The power of lifetime deals

I just signed up for the Youform lifetime plan for $300 🤯

That's pretty solid revenue for the team. Especially as the product is still getting built.

So why did I do it?
And what can you learn from this as as builder?

I've used a lot of form products over the years. I used to be a Typeform user. But that cost me ~$500 per year. Expensive.
My agency was doing $1m+ in projects per year, so I could afford it. But as I focused less on the agency, it didn't make sense for me to keep paying that bill.
Today the agency uses an Airtable form instead. I don't love the design of their forms, but it doesn't cost me anything at least.

For another business I use Tally. I love their clean design. That's costing $14.50 per month for the first year. That will go up to $29 per month afterwards. Or $300 per year. An annoying expense to have to keep paying.

Formbricks is another one I've played with. But similar to Tally that costs $29 per month.
It's open source. So I could self-host. But that has a cost too. Maintaining the server, and paying the server costs. And hoping my data doesn't get lost.
My time is worth more than the effort to set it up and maintain it. So I look at it in a similar way to Tally at a cost of $29 per month.

So I decided to buy Youform, which has a pro plan of $29 per month, but a LTD of $299. One-time payment and that's it. I never have to worry about paying a monthly fee again.

FYI, Tally and Youform have free plans, but then you have to include their branding. That was the main motivation for me to sign up for pro. I don't want branded forms. It looks cheap.

Now is Youform better than Tally and the other alternatives I mentioned?
No, it isn't. It's just getting built. It's got a long way to go to be as clean as Tally or Typeform. I bought in the hope that they one day get there.

Lifetime deals are an investment. I'm hoping that Davis and his team will continue to build. And if they do the $299 I spent will end up being great value for money.

Why do I think they will continue to build?
I see Davis on Twitter and he seems to be a competent founder and Youform is generating revenue (from people like me) so that means they have runway to keep building and improving the product.

There are some SaaS founders that don't believe in lifetime deals. Anything that isn't recurring revenue isn't worthwhile. Because it doesn't "scale".
There is some truth to that belief. Recurring revenue is the 8th wonder of the world.

But as you can see in the case of Youform, lifetime deals can work well.

### Raw data
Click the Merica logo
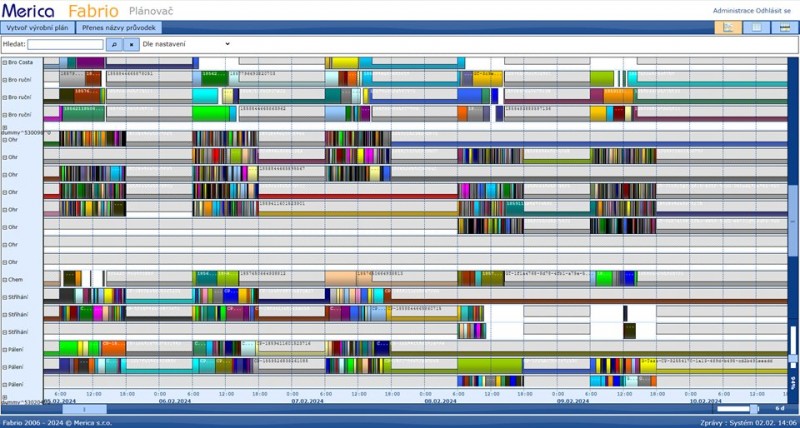Screen dimensions: 800x428 pyautogui.click(x=28, y=10)
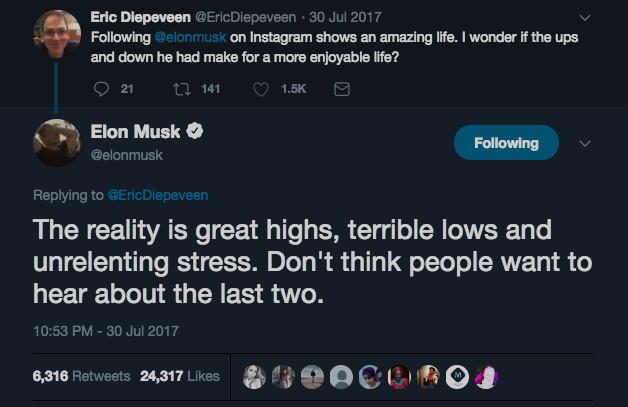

### Problem 1
In the lifetime deals post, what will Tally cost per month after the first year?
### Problem 2
Please write the next part of the lifetime deals post that appears above the data, picking up after its final sentence.

### Task response 1
$29 per month.

### Task response 2
What ultimately matters is LTV. And if a user buys a product for 3 months and pays you've earned only $100. A $300 one-time payment is better.

Now there are SaaS products I've paid $30 per month for, for 5 years, and I haven't churned yet.
So that team has earned $1500+ from me. Significantly more than the $300 Youforms earned. But these are different products and Youform wasn't going to get $1500 from me.

This can be hard for VC backed founders to appreciate. But there's no one-size fits all business model.

Now to plug my own LTD 😂:
Inbox Zero has a lifetime deal for $249 right now. You can get the deal at: https://getinboxzero.com.
This deal won't exist forever. Long term Inbox Zero will be a SaaS-only product, but the lifetime deal is a great boost in early revenue.

PS - I don't know the Youform team, and I don't earn anything for sharing this, but I think it's instructive into understanding buyer psychology, and hopefully helps you generate revenue too.

PPS - 300 buyers of a $300 plan makes you $100k. 3000 buyers makes you $1m. Not impossible targets.

posted to Icon for group Solo Entrepreneurship
Solo Entrepreneurship
on February 23, 2024
  1. 2

    I loved the PPS, you make it sound very achievable

  2. 2

    Thanks for mentioning Youform, Elie!

  3. 1

    Just purchased YouForm LTD as well. Interaction over email + the autodetection of forms field types made it a no brainer. Looking forward to watching the team keep building!

  4. 1

    interesting
    how do you find LTDs? just internet searches or?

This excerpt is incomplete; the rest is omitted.